St. Thomas Aquinas explains: ““Christ came to destroy the works of the devil, not by powerful deeds, but rather by suffering from him, so to conquer the devil by righteousness not by power” (3a. 41, 1, ad 1).

What about ourselves? Jesus models our experiences. As He picks up His Cross, so He calls us to “take up [our] cross and follow Him… to lose [our] lives for His sake and that of the Gospel” (Mk 8:34-35).

Thomas Aquinas tells us that “Christ wished to be tempted that He might strengthen us against temptations” (3a. 41, 1). He strengthens us by making us aware that temptation or trials are not out of the ordinary. At times, our defenses against temptation are undermined because we think that the temptation indicates our real desires.

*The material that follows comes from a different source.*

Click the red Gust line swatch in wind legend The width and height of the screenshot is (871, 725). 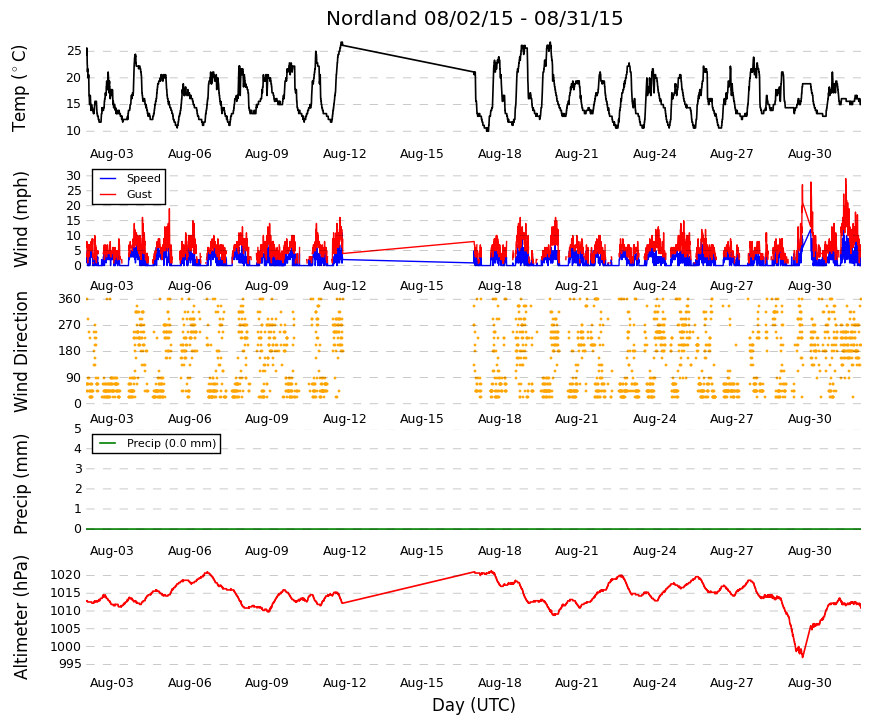pos(108,194)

The Council of Trent uses the word “concupiscence” to affirm that “an inclination” to sin is not sin itself: “… there remains in the baptized concupiscence of an inclination, although this is left to be wrestled with, it cannot harm those who do not consent, but manfully resist by the grace of God…This concupiscence … the Catholic Church has never understood to be called sin…( Denzinger, The Sources of Catholic Dogma, 791).

St. Thomas reminds us that the Holy Spirit led Jesus into the desert to be tempted. Thomas says: “the Holy Spirit exposes to temptation those whom He had filled” (Commentary on Matthew).

Whenever we try to do something good, sooner or later, difficulties emerge, perhaps the technology on which we depended breaks down or our efforts bring us into tensions with others. As often as not, the difficulties arise from ourselves. We want things to be the way we want them, now!  

A basic temptation is to resist the movement of the Holy Spirit, just as the devil tempted Jesus to turn away from God’s plan.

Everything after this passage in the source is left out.